▶ _Required action_
All pictures are to be omitted while the lines starting at the line with "Task: Click the バックアップ デバイスを検索中です... message" and ending at the line with "You are a GUI" in the material below are retyped exactly, both ends included.

(Dataset content Opens)

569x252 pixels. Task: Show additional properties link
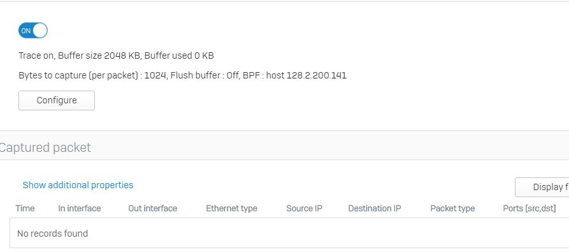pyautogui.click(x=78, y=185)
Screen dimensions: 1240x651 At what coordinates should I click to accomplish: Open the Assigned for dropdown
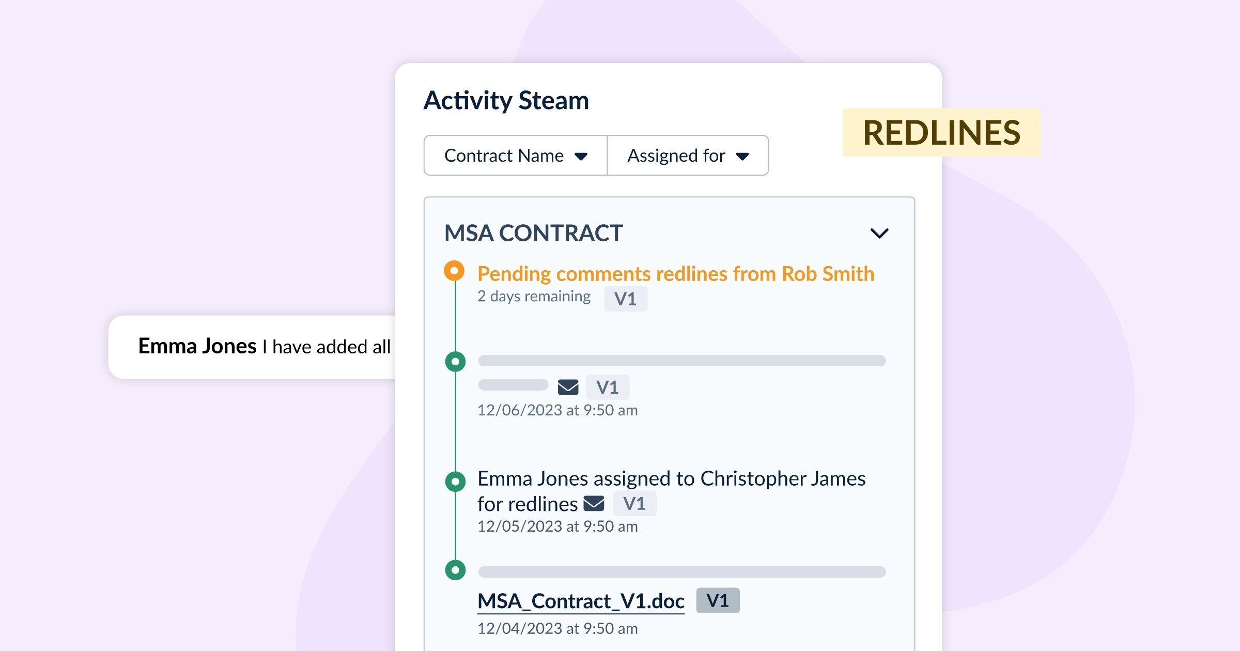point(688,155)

(Dataset content Closes)
(Dataset content Opens)

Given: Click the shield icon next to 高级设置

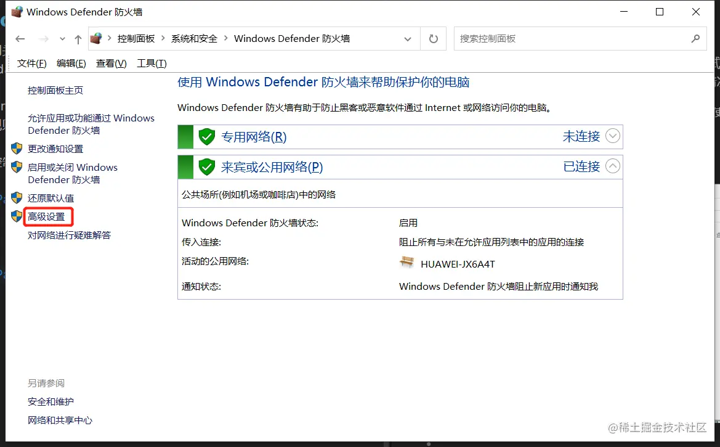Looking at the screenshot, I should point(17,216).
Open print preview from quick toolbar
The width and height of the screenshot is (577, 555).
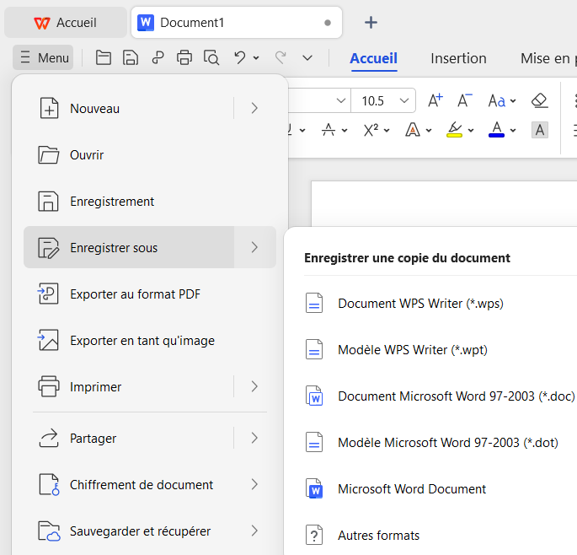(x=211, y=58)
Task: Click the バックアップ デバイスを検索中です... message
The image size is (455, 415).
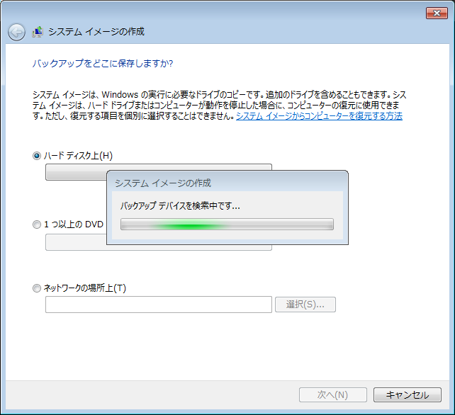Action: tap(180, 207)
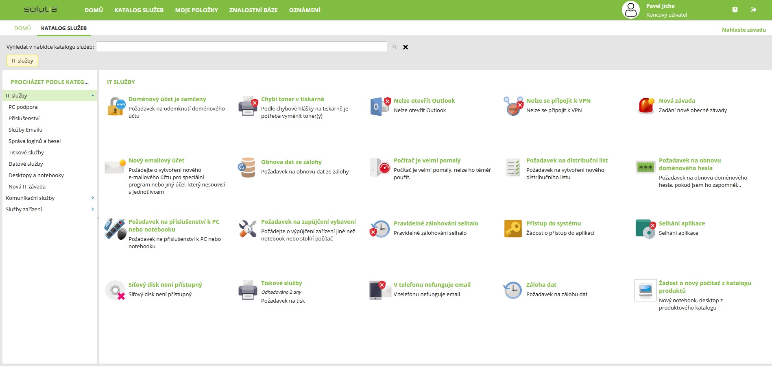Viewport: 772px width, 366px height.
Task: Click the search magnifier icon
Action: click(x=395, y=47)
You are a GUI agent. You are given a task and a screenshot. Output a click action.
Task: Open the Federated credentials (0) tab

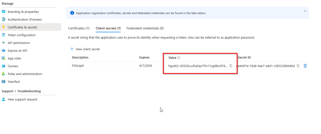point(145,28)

(Dataset content Closes)

▶ _Finished exercise_
Task: Click the バックアップ デバイスを検索中です... message
The image size is (455, 415).
Action: tap(180, 207)
Viewport: 772px width, 366px height.
Task: Click the search magnifier icon
Action: click(x=395, y=47)
You are a GUI agent. You are given a task and a screenshot. Output a click action.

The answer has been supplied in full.